Swinson joined the Anglican Consultative Council, which governs the worldwide Anglican Communion, in 2012. She was elected vice chair of the ACC at its meeting in Zambia in 2016. In this capacity, she chaired the Inter-Anglican Finance and Administration Committee. She also led the panel that selected Anthony Poggo as Secretary General of the Anglican Communion. Seven years later, during the ACC's meeting in Accra, she was elected chair without opposition. Upon her election, she said her priorities would be maintaining the voices of laity and non-bishop clergy in the council, improving financial stability and attempting to find ways for provinces to remain in the Communion despite their differences.
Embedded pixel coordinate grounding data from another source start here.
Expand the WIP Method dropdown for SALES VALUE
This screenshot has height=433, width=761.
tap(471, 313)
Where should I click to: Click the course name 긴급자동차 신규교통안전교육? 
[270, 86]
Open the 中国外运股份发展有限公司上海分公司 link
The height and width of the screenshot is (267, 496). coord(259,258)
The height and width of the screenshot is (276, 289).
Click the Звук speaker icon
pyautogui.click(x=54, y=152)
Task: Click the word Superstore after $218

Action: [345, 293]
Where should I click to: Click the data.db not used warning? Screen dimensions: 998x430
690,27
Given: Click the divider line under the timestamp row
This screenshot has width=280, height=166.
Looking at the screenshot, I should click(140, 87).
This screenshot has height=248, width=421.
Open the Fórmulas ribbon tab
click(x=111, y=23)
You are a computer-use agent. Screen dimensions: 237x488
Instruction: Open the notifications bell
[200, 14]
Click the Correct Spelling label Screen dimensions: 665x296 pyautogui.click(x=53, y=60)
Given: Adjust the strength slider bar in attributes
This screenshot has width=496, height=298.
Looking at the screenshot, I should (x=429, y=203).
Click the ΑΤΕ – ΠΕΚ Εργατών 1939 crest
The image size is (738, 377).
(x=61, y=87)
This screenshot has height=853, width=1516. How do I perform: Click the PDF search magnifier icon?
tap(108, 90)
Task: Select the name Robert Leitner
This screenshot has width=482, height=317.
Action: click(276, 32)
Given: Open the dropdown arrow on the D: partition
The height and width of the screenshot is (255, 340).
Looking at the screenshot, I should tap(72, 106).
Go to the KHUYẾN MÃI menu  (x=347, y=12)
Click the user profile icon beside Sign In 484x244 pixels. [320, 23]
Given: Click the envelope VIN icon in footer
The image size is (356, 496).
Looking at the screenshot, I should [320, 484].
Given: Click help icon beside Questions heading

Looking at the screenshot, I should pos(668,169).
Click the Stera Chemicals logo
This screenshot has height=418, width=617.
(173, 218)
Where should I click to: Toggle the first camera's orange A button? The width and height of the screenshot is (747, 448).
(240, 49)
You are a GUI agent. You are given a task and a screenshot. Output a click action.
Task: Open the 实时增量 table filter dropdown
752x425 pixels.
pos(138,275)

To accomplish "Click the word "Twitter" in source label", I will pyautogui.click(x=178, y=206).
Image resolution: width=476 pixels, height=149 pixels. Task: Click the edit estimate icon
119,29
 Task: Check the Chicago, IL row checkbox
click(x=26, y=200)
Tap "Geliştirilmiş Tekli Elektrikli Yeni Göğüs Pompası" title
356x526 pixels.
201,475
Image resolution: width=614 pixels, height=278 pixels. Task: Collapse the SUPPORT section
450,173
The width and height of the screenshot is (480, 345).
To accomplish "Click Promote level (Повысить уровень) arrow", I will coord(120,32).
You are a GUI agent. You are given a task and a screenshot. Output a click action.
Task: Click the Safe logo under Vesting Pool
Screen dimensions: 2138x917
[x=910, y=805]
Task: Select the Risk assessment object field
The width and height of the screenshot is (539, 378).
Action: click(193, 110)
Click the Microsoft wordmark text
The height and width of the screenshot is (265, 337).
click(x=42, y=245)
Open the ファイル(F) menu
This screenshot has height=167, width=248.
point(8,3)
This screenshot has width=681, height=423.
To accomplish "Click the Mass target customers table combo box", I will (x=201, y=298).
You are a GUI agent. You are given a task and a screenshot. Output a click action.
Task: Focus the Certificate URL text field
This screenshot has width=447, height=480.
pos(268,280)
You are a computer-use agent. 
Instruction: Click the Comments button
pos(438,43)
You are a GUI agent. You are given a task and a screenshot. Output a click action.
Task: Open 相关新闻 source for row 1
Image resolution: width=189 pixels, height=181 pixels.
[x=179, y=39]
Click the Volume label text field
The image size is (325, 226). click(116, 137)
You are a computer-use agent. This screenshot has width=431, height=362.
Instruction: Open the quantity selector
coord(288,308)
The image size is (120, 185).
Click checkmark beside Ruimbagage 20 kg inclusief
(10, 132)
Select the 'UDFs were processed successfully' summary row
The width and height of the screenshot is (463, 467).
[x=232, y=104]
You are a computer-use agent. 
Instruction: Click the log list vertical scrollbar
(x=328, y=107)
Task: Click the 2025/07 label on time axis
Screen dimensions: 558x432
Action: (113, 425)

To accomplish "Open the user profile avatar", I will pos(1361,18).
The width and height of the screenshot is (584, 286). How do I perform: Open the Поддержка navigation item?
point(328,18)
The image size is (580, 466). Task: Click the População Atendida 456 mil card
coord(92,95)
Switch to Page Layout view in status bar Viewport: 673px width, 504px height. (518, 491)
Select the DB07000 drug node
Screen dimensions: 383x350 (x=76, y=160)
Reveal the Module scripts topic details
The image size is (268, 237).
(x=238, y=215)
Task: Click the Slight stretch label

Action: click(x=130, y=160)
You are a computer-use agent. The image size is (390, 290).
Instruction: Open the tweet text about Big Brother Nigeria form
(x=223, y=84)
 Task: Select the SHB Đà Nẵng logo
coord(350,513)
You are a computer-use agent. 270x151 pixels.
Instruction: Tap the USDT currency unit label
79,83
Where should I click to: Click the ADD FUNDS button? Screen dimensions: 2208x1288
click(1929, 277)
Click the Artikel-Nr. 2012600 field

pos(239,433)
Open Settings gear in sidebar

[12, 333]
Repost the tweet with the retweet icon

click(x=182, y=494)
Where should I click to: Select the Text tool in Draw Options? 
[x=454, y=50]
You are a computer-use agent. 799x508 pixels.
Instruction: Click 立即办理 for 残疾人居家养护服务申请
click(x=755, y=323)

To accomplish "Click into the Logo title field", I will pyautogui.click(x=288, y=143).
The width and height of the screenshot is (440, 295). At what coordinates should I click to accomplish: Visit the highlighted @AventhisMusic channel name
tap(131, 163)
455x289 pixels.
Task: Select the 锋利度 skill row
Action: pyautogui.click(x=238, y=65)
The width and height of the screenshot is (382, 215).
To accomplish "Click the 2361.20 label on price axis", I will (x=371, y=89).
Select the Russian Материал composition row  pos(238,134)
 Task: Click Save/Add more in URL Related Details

She was part of the Anglican delegation to the inauguration of Pope Leo XIV in 2025.

Swinson is a lay canon of Liverpool Cathedral. She was formally inducted as ACC chair in a 2023 service at the cathedral. In the 2026 Birthday Honours, Swinson was named an Officer of the Order of the British Empire for her services to the Church of England.

Since 2022, Swinson has been the independent reviewer monitoring the implementation of the CofE bishops' declaration that governs arrangements made for CofE parishes that cannot for reasons of theological conviction receive the ministry of women bishops. As independent reviewer, she called for additional resources for two provincial episcopal visitors, the Bishop of Ebbsfleet and the Bishop of Beverley. She noted that Bishop of Ebbsfleet Rob Munro oversees 152 conservative evangelical parishes with 25,000 people in attendance, a total larger than many CofE dioceses, and with Munro as the only CofE bishop holding a complementarian view, Swinson noted that he has no one to deputise for him should be unavailable. After complaints made by Women and the Church, Swinson conducted an independent review of the appointment of Philip North as Bishop of Blackburn and found that it had followed proper processes; however, Swinson suggested future improvements.

==Personal life==
In 1981, she married architect Michael Swinson, whom she met through the Anglican student ministry at the University of Liverpool.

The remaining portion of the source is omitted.